Dulce conteve uma risada ao observar o bico de frustração da amiga. A outra balançava a cabeça em negação, decepcionada com o comportamento do sexo oposto. Estava cansada daquilo.
Mas o fato de ser uma mulher romântica, não a tornava uma criatura santificada. Nem de longe Anahi era e nem sequer queria parecer uma. Sabia agir conforme seus desejos e também conforme o desejo dos demais. Sempre havia se sentido enojada com homens excessivamente tímidos, era verdade. Apreciava muito mais uma atitude inesperada, embora também acabasse por rejeitar os que eram abusados demais. Então ela lembrou daquele americano. Do quanto era forte, grande e atrevido. Estremeceu inteira. Não tinha certeza em qual classificação se encaixava Alfonso Herrera, por isso não conseguiu chegar a uma conclusão sobre ele.

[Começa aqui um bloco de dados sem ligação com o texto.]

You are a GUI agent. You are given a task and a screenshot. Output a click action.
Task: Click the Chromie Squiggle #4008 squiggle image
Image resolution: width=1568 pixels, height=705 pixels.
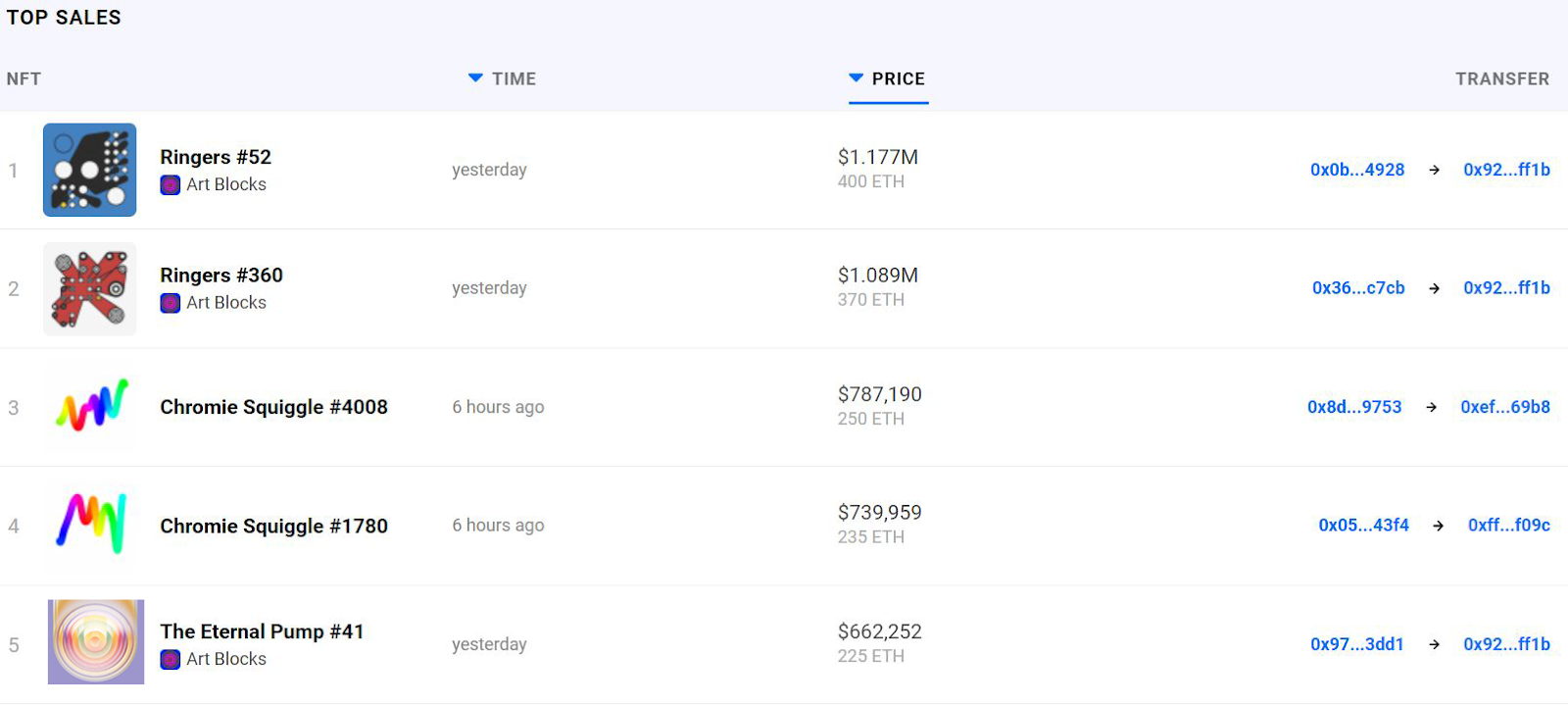click(x=92, y=407)
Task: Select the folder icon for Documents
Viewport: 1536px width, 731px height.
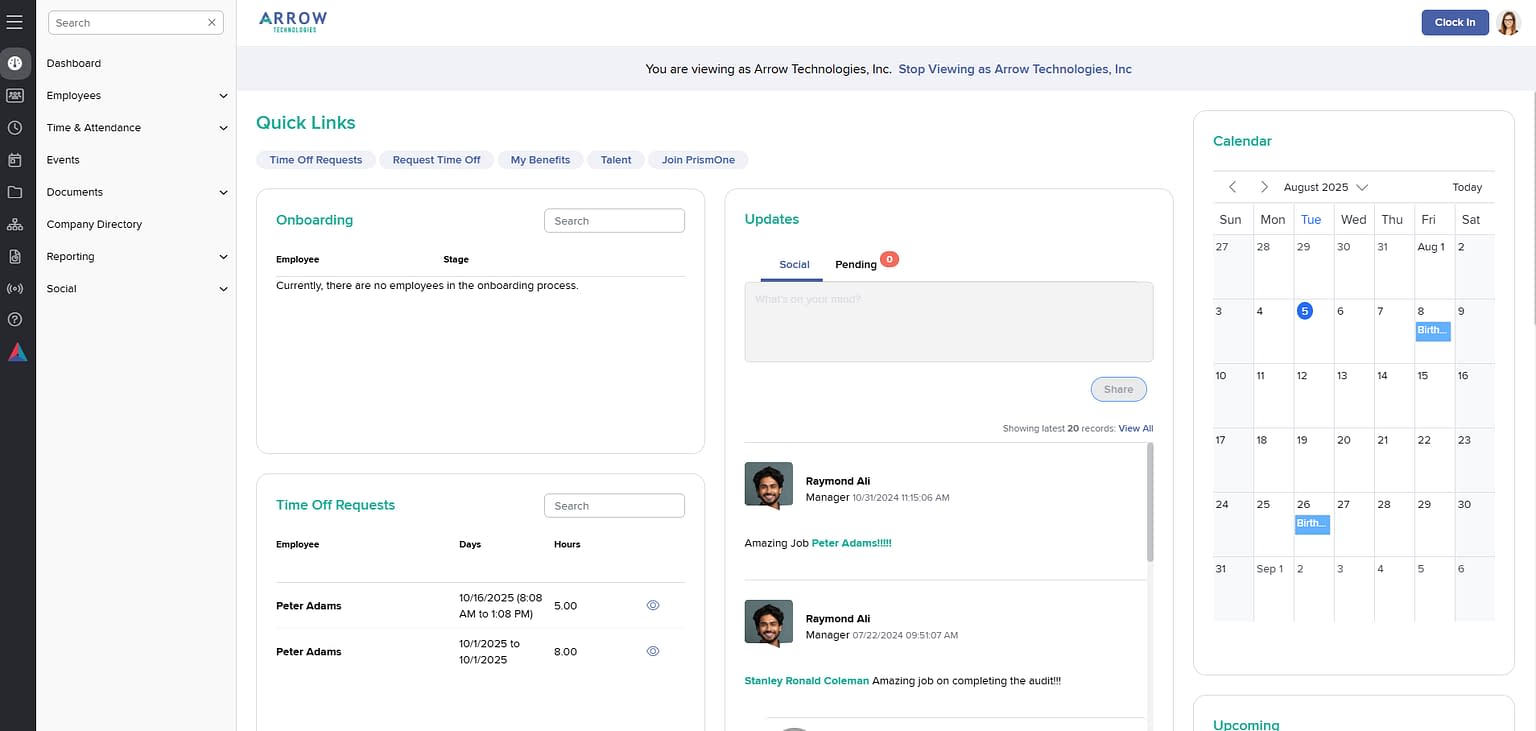Action: click(16, 191)
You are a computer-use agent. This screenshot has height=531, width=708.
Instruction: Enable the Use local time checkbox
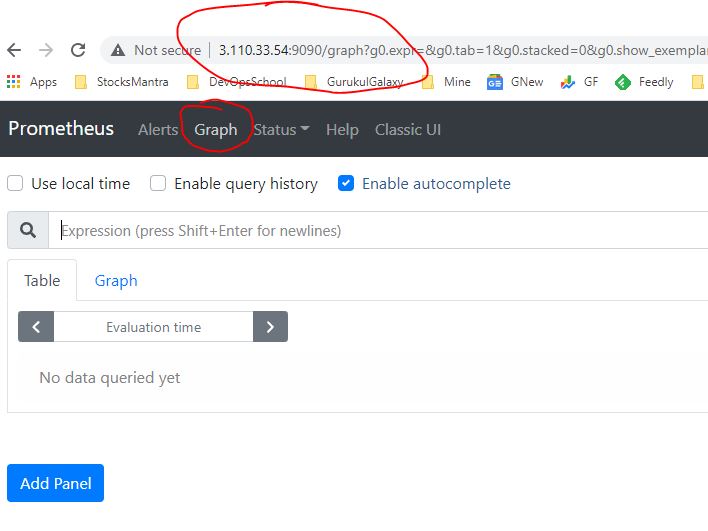point(15,183)
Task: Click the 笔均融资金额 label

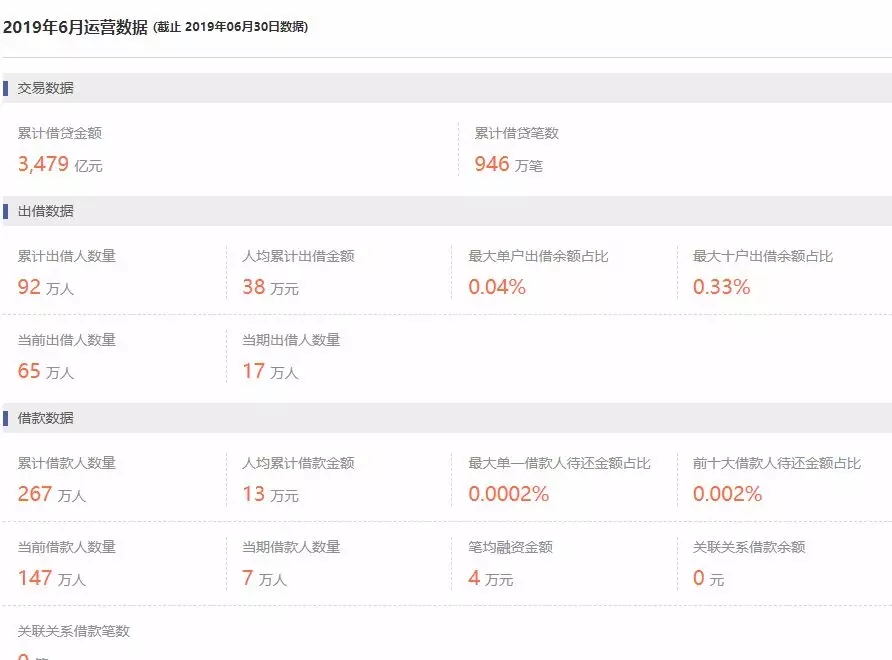Action: pyautogui.click(x=510, y=547)
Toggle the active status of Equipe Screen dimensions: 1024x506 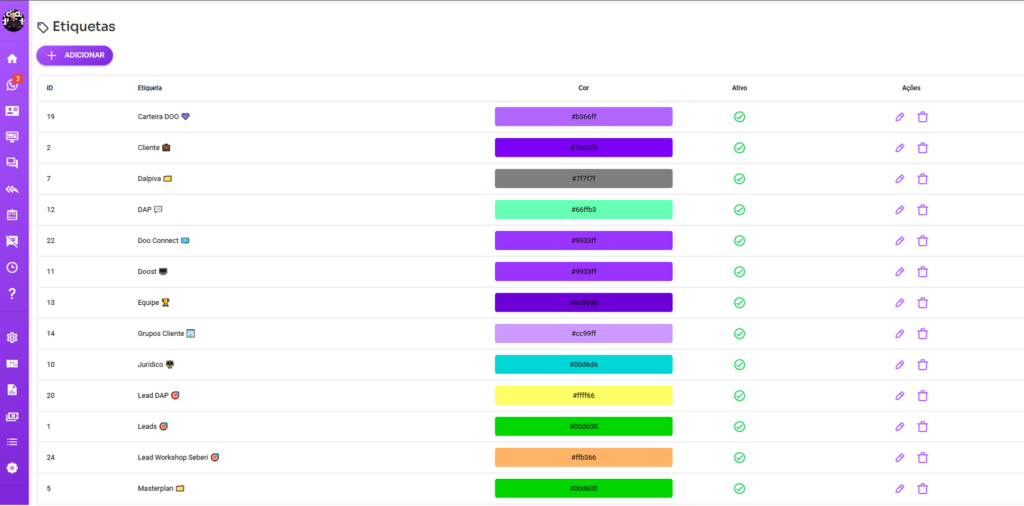click(x=739, y=302)
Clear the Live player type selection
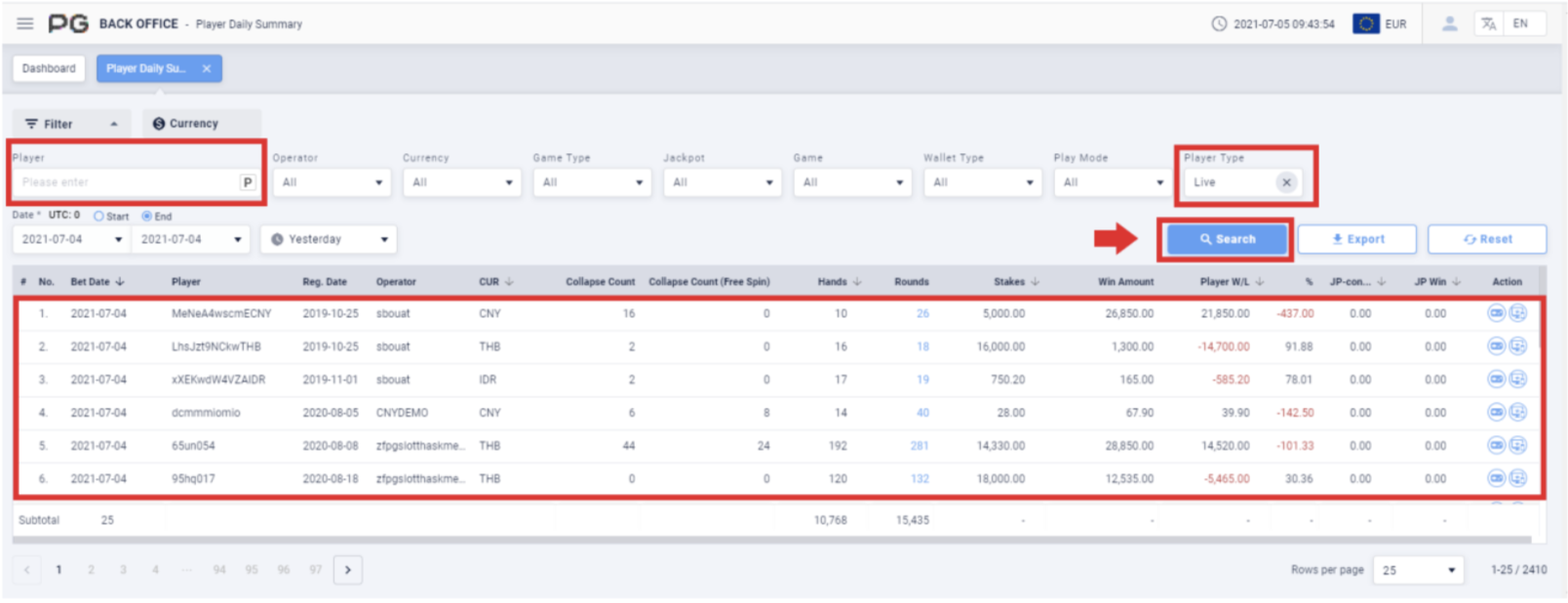1568x603 pixels. [1286, 182]
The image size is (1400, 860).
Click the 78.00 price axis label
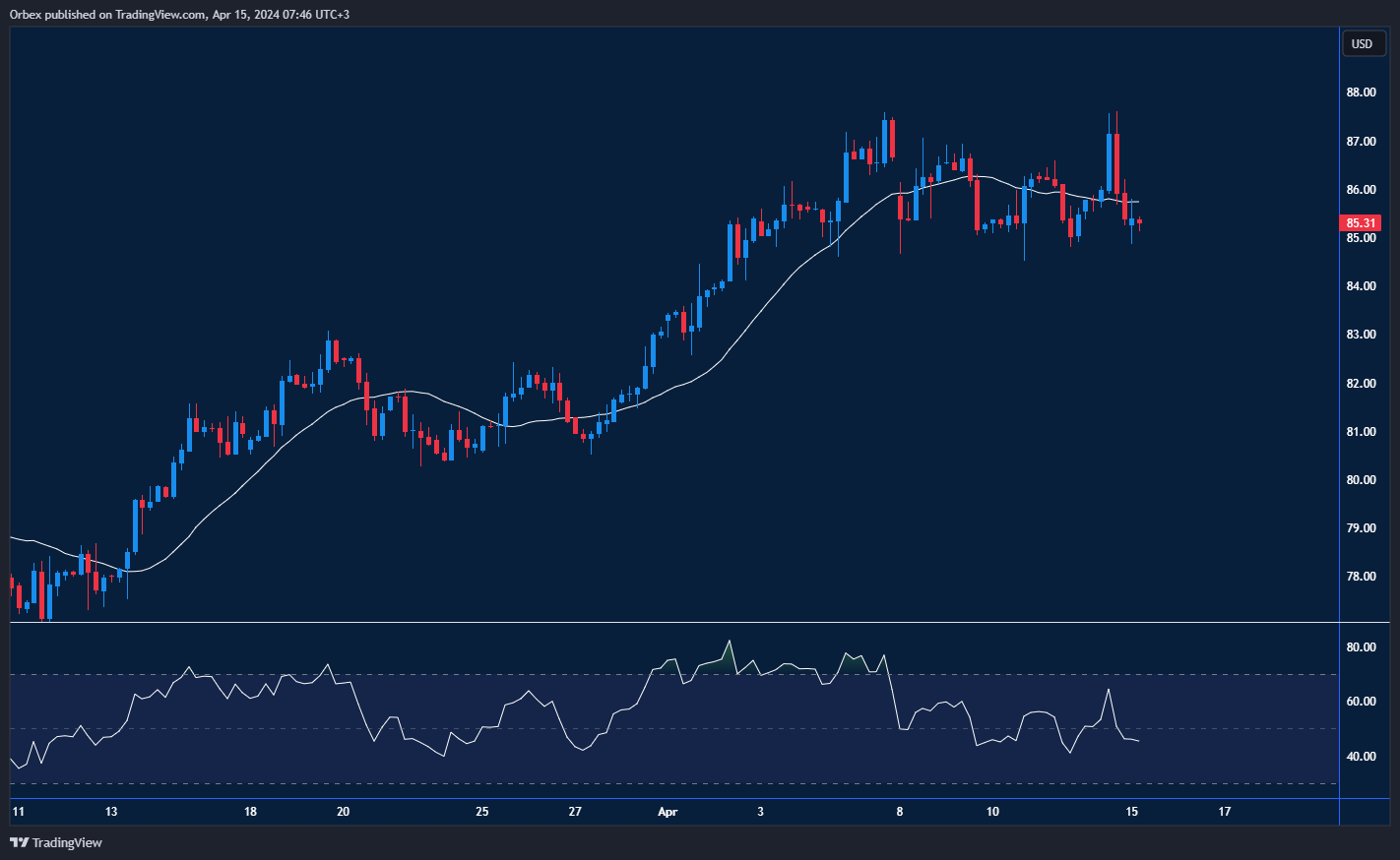point(1362,577)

Ela sabia o que um homem queria quando a abordava daquela maneira. Sobretudo quando se tratava de uma solteira recém-apresentada. Sonhava com seu casamento, mas não era deslumbrada, não aceitaria nada aquém do que merecia. Lady Anahi Portilla prezava por seus costumes, sua honra e seu nome, que é tudo que uma mulher tem e deve preservar. Já havia sido tentada a esquecê-los por algumas horas de prazer, mas não podia fazer isso. Afinal de contas, teria quantas horas desse tipo quisesse logo que desposasse.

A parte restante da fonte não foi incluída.